[Stored dataset items]
* * *
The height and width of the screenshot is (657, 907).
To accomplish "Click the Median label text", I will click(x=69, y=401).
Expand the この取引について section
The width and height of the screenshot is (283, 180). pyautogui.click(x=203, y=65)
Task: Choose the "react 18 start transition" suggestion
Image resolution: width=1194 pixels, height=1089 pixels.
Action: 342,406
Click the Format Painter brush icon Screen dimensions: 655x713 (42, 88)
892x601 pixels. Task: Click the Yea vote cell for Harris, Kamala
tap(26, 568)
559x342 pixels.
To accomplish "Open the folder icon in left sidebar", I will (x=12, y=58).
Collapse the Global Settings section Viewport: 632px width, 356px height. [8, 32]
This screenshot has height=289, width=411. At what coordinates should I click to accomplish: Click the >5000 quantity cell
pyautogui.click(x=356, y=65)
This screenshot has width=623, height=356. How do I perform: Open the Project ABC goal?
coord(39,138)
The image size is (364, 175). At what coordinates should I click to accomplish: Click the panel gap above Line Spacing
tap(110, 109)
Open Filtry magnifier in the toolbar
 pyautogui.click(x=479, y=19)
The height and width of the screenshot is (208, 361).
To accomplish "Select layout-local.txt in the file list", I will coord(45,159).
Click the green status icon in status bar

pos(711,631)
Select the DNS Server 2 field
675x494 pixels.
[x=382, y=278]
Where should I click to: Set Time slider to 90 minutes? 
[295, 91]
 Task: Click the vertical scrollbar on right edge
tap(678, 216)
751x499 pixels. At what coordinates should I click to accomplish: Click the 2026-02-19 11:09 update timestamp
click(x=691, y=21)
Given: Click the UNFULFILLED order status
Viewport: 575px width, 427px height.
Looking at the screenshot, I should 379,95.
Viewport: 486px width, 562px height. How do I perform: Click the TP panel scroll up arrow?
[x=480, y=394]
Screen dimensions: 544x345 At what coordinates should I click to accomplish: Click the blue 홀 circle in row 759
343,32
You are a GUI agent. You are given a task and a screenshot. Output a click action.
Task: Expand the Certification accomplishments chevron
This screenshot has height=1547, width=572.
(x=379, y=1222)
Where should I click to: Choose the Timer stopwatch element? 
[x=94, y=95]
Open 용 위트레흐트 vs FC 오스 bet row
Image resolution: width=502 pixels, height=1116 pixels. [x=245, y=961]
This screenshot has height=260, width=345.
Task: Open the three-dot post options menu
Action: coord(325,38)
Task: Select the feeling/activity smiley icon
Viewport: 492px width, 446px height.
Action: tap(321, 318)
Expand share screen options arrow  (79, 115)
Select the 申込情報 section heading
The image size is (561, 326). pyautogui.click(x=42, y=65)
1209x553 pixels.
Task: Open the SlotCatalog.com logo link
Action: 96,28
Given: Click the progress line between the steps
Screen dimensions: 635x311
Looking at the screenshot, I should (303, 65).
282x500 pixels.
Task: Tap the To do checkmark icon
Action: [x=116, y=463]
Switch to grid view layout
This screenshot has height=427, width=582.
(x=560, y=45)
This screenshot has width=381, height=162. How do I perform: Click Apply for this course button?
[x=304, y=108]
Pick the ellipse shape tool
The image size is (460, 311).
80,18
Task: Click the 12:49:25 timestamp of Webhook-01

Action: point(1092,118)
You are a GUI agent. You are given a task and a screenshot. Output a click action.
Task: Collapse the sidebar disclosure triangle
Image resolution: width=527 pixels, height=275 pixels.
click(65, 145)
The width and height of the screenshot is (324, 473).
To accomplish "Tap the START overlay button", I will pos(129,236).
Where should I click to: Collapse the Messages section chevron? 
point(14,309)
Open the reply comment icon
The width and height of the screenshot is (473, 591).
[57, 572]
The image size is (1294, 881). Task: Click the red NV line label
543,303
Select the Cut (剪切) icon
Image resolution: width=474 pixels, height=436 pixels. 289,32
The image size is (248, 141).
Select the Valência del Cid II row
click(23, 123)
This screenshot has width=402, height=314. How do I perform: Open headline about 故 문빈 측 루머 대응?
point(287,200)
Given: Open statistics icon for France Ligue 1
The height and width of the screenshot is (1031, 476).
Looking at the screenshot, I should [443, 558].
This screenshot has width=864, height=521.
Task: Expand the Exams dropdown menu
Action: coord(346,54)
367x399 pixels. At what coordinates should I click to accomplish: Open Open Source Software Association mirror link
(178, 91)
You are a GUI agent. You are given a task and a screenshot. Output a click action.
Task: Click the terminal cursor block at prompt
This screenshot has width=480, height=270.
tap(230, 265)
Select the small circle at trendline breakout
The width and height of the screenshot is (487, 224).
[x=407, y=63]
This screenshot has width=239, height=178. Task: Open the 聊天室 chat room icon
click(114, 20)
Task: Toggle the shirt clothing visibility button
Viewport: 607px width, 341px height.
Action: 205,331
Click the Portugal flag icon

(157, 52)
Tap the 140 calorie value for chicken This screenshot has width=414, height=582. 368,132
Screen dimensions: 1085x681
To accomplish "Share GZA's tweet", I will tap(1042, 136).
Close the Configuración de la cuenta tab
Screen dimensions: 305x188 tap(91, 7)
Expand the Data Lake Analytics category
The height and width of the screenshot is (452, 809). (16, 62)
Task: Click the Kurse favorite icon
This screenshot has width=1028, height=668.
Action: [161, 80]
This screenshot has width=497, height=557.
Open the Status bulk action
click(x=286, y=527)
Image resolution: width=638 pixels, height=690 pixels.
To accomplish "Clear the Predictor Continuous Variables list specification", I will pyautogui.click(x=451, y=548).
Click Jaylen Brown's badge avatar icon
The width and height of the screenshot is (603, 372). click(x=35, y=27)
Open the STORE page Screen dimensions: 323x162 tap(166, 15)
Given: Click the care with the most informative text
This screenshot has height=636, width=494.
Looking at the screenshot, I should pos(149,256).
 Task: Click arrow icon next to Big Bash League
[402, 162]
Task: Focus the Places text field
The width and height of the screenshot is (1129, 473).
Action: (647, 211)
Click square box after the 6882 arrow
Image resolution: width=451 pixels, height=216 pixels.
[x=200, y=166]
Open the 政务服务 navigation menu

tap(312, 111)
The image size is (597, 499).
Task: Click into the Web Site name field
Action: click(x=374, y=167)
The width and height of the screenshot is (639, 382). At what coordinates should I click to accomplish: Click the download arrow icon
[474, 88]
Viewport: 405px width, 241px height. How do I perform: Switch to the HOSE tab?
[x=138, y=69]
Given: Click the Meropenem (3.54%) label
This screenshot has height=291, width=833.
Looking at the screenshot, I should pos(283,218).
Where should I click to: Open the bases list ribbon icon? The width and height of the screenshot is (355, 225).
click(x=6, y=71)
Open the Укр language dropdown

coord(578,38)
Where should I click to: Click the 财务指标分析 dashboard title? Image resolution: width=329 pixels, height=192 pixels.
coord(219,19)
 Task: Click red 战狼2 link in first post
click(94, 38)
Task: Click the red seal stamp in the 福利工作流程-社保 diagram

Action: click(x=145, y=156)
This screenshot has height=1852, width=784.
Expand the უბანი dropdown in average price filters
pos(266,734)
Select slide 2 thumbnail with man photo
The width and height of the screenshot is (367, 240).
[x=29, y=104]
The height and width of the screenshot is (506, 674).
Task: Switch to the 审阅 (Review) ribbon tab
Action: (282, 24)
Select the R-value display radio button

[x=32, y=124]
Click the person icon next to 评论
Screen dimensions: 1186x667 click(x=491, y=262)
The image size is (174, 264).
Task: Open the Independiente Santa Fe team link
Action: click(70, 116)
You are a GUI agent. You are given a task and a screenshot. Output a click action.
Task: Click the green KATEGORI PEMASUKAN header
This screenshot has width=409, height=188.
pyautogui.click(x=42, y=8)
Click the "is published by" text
* * *
- Task item
Please transcribe the lines from the one containing "This screenshot has width=409, height=188." through the last line of the records. Include both ends and nothing else.

- Reply to the exercise
This screenshot has width=409, height=188.
pyautogui.click(x=42, y=8)
Click the "is published by" text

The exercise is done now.